(Extracted data entries)

———

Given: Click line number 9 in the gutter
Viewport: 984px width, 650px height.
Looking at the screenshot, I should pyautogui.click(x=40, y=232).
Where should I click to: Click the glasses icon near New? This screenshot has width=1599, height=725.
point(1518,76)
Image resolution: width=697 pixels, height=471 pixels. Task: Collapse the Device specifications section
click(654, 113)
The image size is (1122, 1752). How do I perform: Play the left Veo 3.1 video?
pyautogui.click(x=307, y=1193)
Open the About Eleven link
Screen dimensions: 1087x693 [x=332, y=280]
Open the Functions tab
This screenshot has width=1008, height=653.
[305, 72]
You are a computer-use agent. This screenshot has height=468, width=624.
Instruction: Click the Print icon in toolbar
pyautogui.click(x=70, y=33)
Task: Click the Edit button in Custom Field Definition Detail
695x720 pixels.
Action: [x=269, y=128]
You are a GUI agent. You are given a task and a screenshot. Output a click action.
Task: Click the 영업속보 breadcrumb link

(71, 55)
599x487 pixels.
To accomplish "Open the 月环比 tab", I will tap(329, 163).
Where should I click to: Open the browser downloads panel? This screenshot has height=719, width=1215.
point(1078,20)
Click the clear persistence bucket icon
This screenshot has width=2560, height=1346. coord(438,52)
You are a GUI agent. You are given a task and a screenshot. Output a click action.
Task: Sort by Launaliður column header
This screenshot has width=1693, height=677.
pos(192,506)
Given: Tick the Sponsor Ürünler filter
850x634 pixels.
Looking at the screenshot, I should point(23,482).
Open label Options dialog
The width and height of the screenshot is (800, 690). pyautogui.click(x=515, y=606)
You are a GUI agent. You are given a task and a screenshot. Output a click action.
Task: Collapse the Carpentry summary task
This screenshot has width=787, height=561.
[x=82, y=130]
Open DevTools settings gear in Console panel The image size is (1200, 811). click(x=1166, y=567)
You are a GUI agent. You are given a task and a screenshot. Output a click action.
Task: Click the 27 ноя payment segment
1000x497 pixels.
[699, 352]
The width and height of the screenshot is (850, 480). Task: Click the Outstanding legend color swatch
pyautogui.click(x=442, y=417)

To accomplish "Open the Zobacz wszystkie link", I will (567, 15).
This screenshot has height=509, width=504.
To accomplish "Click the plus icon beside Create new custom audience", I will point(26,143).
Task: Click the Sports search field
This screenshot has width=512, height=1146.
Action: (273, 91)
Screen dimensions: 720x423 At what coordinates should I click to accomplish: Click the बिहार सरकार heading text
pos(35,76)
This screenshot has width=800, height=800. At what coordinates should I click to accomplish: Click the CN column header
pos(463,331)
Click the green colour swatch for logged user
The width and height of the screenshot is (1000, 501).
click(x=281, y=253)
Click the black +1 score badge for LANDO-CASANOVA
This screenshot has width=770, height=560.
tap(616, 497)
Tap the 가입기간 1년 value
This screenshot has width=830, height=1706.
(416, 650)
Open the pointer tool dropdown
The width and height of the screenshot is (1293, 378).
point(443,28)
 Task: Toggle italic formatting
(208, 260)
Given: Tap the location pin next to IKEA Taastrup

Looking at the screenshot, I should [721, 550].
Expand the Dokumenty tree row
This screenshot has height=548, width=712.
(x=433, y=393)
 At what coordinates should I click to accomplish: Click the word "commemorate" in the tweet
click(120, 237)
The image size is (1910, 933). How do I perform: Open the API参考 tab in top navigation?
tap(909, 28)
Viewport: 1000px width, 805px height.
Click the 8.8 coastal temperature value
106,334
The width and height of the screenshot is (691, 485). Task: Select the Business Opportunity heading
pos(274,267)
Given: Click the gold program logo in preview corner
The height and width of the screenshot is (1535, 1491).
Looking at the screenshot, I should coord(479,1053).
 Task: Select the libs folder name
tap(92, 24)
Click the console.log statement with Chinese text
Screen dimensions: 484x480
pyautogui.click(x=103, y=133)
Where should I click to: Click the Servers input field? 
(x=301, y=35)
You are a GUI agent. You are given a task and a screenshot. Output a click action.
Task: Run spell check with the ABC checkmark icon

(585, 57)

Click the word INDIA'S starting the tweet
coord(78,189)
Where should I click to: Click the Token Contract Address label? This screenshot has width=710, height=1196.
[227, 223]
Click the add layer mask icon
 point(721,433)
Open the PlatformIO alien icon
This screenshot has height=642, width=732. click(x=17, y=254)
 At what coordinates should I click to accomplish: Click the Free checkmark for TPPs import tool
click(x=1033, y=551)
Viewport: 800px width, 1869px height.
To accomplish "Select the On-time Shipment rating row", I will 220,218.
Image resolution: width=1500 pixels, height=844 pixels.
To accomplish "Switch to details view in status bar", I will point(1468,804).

———

[WORK TO BE COMPLETED]:
Reproduce the records above exactly.

[RESPONSE TO THIS EXERCISE]:
Given: Click line number 9 in the gutter
Viewport: 984px width, 650px height.
Looking at the screenshot, I should pyautogui.click(x=40, y=232).
Where should I click to: Click the glasses icon near New? This screenshot has width=1599, height=725.
point(1518,76)
Image resolution: width=697 pixels, height=471 pixels. Task: Collapse the Device specifications section
click(654, 113)
The image size is (1122, 1752). How do I perform: Play the left Veo 3.1 video?
pyautogui.click(x=307, y=1193)
Open the About Eleven link
Screen dimensions: 1087x693 [x=332, y=280]
Open the Functions tab
This screenshot has width=1008, height=653.
[305, 72]
You are a computer-use agent. This screenshot has height=468, width=624.
Instruction: Click the Print icon in toolbar
pyautogui.click(x=70, y=33)
Task: Click the Edit button in Custom Field Definition Detail
695x720 pixels.
Action: [x=269, y=128]
You are a GUI agent. You are given a task and a screenshot. Output a click action.
Task: Click the 영업속보 breadcrumb link

(71, 55)
599x487 pixels.
To accomplish "Open the 月环比 tab", I will tap(329, 163).
Where should I click to: Open the browser downloads panel? This screenshot has height=719, width=1215.
point(1078,20)
Click the clear persistence bucket icon
This screenshot has width=2560, height=1346. coord(438,52)
You are a GUI agent. You are given a task and a screenshot. Output a click action.
Task: Sort by Launaliður column header
This screenshot has width=1693, height=677.
pos(192,506)
Given: Tick the Sponsor Ürünler filter
850x634 pixels.
Looking at the screenshot, I should point(23,482).
Open label Options dialog
The width and height of the screenshot is (800, 690). pyautogui.click(x=515, y=606)
You are a GUI agent. You are given a task and a screenshot. Output a click action.
Task: Collapse the Carpentry summary task
This screenshot has width=787, height=561.
[x=82, y=130]
Open DevTools settings gear in Console panel The image size is (1200, 811). click(x=1166, y=567)
You are a GUI agent. You are given a task and a screenshot. Output a click action.
Task: Click the 27 ноя payment segment
1000x497 pixels.
[699, 352]
The width and height of the screenshot is (850, 480). Task: Click the Outstanding legend color swatch
pyautogui.click(x=442, y=417)

To accomplish "Open the Zobacz wszystkie link", I will (567, 15).
This screenshot has height=509, width=504.
To accomplish "Click the plus icon beside Create new custom audience", I will point(26,143).
Task: Click the Sports search field
This screenshot has width=512, height=1146.
Action: (273, 91)
Screen dimensions: 720x423 At what coordinates should I click to accomplish: Click the बिहार सरकार heading text
pos(35,76)
This screenshot has width=800, height=800. At what coordinates should I click to accomplish: Click the CN column header
pos(463,331)
Click the green colour swatch for logged user
The width and height of the screenshot is (1000, 501).
click(x=281, y=253)
Click the black +1 score badge for LANDO-CASANOVA
This screenshot has width=770, height=560.
tap(616, 497)
Tap the 가입기간 1년 value
This screenshot has width=830, height=1706.
(416, 650)
Open the pointer tool dropdown
The width and height of the screenshot is (1293, 378).
point(443,28)
 Task: Toggle italic formatting
(208, 260)
Given: Tap the location pin next to IKEA Taastrup

Looking at the screenshot, I should [721, 550].
Expand the Dokumenty tree row
This screenshot has height=548, width=712.
(x=433, y=393)
 At what coordinates should I click to accomplish: Click the word "commemorate" in the tweet
click(120, 237)
The image size is (1910, 933). How do I perform: Open the API参考 tab in top navigation?
tap(909, 28)
Viewport: 1000px width, 805px height.
Click the 8.8 coastal temperature value
106,334
The width and height of the screenshot is (691, 485). Task: Select the Business Opportunity heading
pos(274,267)
Given: Click the gold program logo in preview corner
The height and width of the screenshot is (1535, 1491).
Looking at the screenshot, I should coord(479,1053).
 Task: Select the libs folder name
tap(92, 24)
Click the console.log statement with Chinese text
Screen dimensions: 484x480
pyautogui.click(x=103, y=133)
Where should I click to: Click the Servers input field? 
(x=301, y=35)
You are a GUI agent. You are given a task and a screenshot. Output a click action.
Task: Run spell check with the ABC checkmark icon

(585, 57)

Click the word INDIA'S starting the tweet
coord(78,189)
Where should I click to: Click the Token Contract Address label? This screenshot has width=710, height=1196.
[227, 223]
Click the add layer mask icon
 point(721,433)
Open the PlatformIO alien icon
This screenshot has height=642, width=732. click(x=17, y=254)
 At what coordinates should I click to accomplish: Click the Free checkmark for TPPs import tool
click(x=1033, y=551)
Viewport: 800px width, 1869px height.
To accomplish "Select the On-time Shipment rating row", I will 220,218.
Image resolution: width=1500 pixels, height=844 pixels.
To accomplish "Switch to details view in status bar", I will point(1468,804).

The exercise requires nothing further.